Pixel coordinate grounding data
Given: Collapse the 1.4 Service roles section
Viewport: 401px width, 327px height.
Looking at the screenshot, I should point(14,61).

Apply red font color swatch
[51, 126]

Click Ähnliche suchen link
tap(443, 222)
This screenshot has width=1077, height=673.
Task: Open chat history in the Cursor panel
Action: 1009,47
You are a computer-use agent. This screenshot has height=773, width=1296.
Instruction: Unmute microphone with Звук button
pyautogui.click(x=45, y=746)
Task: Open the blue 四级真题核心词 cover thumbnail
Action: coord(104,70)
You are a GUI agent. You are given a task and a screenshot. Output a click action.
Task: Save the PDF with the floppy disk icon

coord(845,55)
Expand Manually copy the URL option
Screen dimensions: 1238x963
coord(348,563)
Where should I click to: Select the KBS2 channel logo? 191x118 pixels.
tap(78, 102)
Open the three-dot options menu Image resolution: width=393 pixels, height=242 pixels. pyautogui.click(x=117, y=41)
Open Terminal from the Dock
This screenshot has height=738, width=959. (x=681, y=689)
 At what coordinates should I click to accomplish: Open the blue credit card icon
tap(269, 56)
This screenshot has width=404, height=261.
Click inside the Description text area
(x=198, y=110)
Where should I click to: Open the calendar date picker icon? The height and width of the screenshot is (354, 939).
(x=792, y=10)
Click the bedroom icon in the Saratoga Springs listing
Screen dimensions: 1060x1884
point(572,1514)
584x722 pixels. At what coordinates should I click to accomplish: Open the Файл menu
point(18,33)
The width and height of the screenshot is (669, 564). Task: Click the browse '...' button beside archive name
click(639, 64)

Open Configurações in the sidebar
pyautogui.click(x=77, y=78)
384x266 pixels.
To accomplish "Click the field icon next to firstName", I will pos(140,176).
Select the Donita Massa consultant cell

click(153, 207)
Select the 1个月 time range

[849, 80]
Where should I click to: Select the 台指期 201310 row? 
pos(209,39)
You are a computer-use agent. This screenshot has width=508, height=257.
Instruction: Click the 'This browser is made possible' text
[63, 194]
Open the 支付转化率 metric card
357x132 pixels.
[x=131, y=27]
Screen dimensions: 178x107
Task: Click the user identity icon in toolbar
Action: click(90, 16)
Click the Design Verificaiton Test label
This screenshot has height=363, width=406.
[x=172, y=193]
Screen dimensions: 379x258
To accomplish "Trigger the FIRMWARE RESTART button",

• What needs to be done: All lines holding the word "agent" must be copied from the data.

• Expected output:
You are a computer-use agent. This screenshot has height=773, width=1296.
You are a GUI agent. You are given a task and a screenshot. Output a click action.
You are a computer-use agent. This screenshot has width=508, height=257.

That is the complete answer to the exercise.